I have learned from my own dreams how largely the discovery of the origin of some of the dream elements depends on accident. Thus, for years before writing this book, I was haunted by the picture of a very simply formed church tower which I could not recall having seen. I then suddenly recognised it with absolute certainty at a small station between Salzburg and Reichenhall. This was in the later nineties, and I had travelled over the road for the first time in the year 1886. In later years, when I was already busily engaged in the study of dreams, I was quite annoyed at the frequent recurrence of the dream picture of a certain peculiar locality. I saw it in definite local relation to my person — to my left, a dark space from which many grotesque sandstone figures stood out. A glimmer of recollection, which I did not quite credit, told me it was the entrance to a beer-cellar, but I could explain neither the meaning nor the origin of this dream picture. In 1907 I came by chance to Padua, which, to my regret, I had been unable to visit since 1895. My first visit to this beautiful university city was unsatisfactory; I was unable to see Giotto’s frescoes in the church of the Madonna dell’ Arena, and on my way there turned back on being informed that the little church was closed on the day. On my second visit, twelve years later, I thought of compensating myself for this, and before everything else I started out for Madonna dell’ Arena. On the street leading to it, on my left, probably at the place where I had turned in 1895, I discovered the locality which I had so often seen in the dream, with its sandstone figures. It was in fact the entrance to a restaurant garden.

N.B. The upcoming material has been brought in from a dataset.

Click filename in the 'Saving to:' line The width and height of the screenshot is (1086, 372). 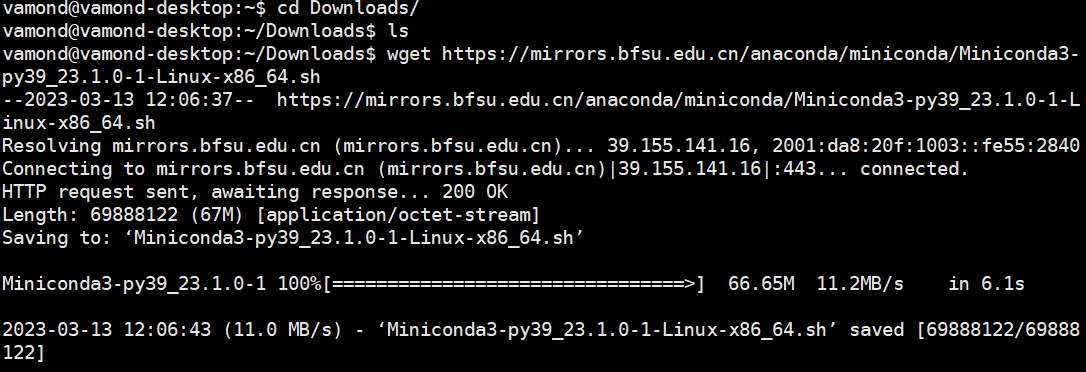pos(357,238)
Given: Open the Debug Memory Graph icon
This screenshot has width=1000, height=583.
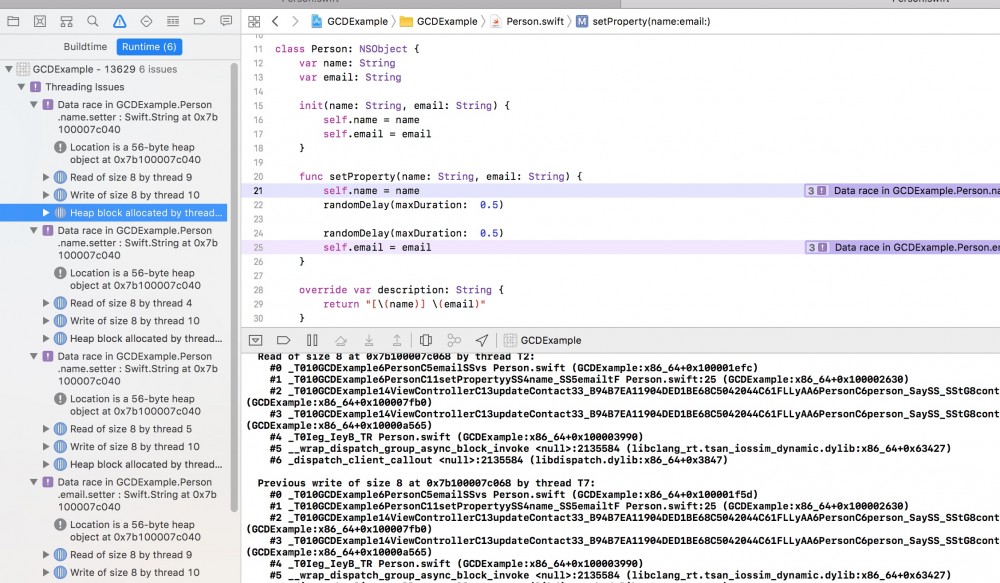Looking at the screenshot, I should pyautogui.click(x=454, y=340).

One of the sources from which the dream draws material for reproduction — material which in part is not recalled or employed in waking thought — is to be found in childhood. I shall merely cite some of the authors who have observed and emphasized this.

Hildebrandt (p. 23): “It has already been expressly admitted that the dream sometimes brings back to the mind with wonderful reproductive ability remote and even forgotten experiences from the earliest periods.”